Purpose: To study the role of alphaB-crystallin (alphaB) in the developing lens and its importance in lens structure and function.
Methods: Gene targeting in embryonic stem cells was used to generate mouse lines in which the alphaB gene and its protein product were absent. Gene structure and expression were characterized by genomic Southern blot, immunoblot, and Northern blot analyses, and two-dimensional gel electrophoresis. The gene knockout mice were screened for cataract with slit lamp biomicroscopy, and dissected lenses were examined with dark-field microscopy. Lenses and other tissues were analyzed by standard histology and immunohistochemistry. Chaperone activity was determined by heating lens homogenate supernatants and measuring absorbance changes.

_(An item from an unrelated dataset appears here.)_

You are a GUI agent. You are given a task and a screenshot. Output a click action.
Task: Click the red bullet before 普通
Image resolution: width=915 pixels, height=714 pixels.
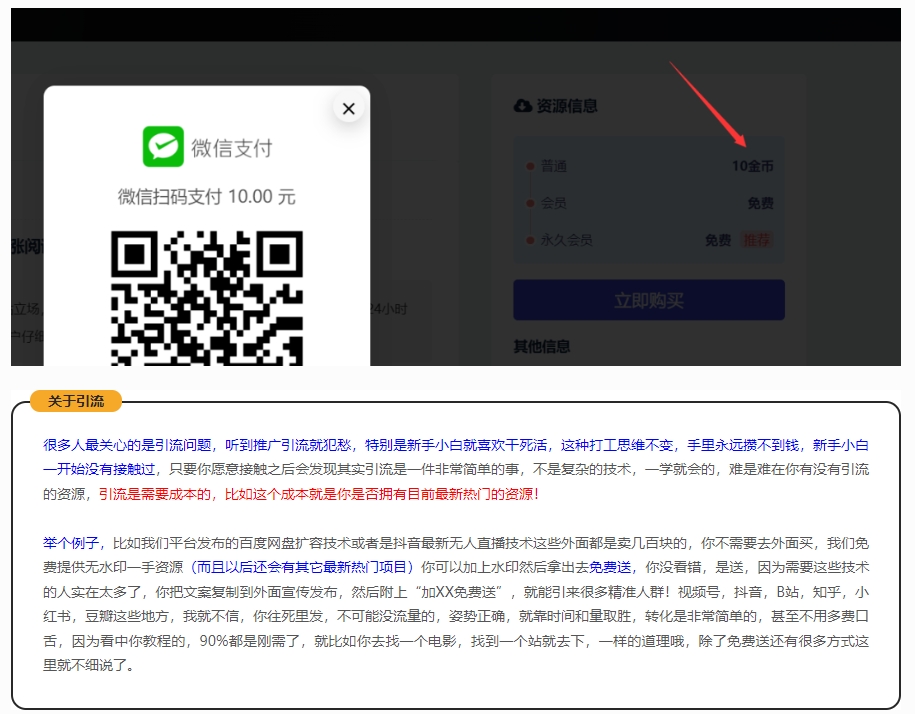[530, 166]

Results: In an unexpected result, lenses in the alphaB gene knockout mice developed normally and were remarkably similar to wild-type mouse lenses. All the other crystallins were present. The thermal stability of a lens homogenate supernatant was mildly compromised, and when oxidatively stressed in vivo with hyperbaric oxygen, the knockout lenses reacted similarly to wild type. In targeting the alphaB gene, the adjacent HSPB2 gene, which is not expressed in the lens, was also disrupted. Loss of alphaB and/or HSPB2 function leads to degeneration of some skeletal muscles.
Conclusions: AlphaB is not essential for normal development of a transparent lens in the mouse, and therefore is more dispensable to the lens than the closely related alphaA-crystallin. It may play a small role in maintaining transparency throughout life. alphaB and/or the closely related HSPB2 is required to maintain muscle cell integrity in some skeletal muscles.